= Sanibel Symposium =

The Sanibel Symposium is an international scientific conference in quantum chemistry, solid-state physics, and quantum biology. It has been organized by the Quantum Theory Project at the University of Florida in Gainesville, Florida, United States, every winter since 1960. It was founded by Per-Olov Löwdin who was involved in its organization every year from 1960 to his death in 2000. From 1960 to 1978, the symposium was held on Sanibel Island, but later symposia have been held in Palm Coast and St. Augustine. In 2005, the Symposium moved to St. Simons Island, Georgia, United States.

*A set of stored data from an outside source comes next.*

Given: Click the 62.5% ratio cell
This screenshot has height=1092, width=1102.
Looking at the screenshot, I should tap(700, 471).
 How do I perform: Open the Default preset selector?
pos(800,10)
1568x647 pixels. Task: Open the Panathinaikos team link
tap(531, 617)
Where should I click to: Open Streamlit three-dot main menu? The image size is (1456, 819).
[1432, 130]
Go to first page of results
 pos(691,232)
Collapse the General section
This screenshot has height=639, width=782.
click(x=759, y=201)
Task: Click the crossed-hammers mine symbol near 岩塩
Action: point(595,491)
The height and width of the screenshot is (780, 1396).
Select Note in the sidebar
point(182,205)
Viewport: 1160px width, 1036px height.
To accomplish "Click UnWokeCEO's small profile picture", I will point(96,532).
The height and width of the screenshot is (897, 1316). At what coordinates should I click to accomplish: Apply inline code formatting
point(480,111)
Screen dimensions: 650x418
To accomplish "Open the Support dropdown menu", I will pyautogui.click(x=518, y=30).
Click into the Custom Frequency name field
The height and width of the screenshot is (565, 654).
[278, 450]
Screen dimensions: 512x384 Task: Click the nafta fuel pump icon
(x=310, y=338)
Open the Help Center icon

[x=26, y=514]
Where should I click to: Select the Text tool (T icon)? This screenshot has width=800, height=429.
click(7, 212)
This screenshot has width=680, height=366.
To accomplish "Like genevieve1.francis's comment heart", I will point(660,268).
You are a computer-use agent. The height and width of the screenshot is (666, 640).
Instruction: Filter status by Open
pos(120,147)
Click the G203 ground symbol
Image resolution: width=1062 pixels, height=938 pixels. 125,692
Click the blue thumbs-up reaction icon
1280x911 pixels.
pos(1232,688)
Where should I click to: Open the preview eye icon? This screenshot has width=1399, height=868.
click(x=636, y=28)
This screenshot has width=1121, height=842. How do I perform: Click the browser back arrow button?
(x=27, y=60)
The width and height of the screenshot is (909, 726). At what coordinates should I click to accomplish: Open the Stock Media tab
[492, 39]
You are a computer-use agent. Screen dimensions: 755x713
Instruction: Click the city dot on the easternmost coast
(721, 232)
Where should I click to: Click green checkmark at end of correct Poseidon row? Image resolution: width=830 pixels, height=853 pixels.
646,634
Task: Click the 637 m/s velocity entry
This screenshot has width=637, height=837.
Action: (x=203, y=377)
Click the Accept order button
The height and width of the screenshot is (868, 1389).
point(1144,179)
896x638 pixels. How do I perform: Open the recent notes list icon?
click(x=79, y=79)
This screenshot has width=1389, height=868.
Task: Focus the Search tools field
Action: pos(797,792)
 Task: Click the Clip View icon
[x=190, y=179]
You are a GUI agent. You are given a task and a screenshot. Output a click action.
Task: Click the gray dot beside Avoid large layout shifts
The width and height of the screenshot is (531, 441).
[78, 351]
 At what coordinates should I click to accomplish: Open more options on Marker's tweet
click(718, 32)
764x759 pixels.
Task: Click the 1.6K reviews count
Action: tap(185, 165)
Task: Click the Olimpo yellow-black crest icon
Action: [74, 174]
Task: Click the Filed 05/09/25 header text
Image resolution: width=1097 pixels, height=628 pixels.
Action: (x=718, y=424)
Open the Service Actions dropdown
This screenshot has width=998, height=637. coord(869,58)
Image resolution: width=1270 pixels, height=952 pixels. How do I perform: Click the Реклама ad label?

The Symposium is noted for its long history and for the breadth of both the participants and the presentations. The 2010 meeting covers "Forefront theory and computation in quantum chemistry, condensed matter and chemical physics, nanoscience, quantum biochemistry and biophysics". The Sanibel Symposium is described as a "highly respected regular conference" in a history of the Gordon Research Conferences.

The Sanibel Coefficients, used for example in calculated spin densities, were named after the Symposium where they were widely discussed in the 1960s.

Lectures and posters presented at the meeting are often published in the peer-reviewed journal "International Journal of Quantum Chemistry" as one or more issues of the journal. Before 1996, papers were published in special supplements of the Journal for Quantum Chemistry and Quantum Biology.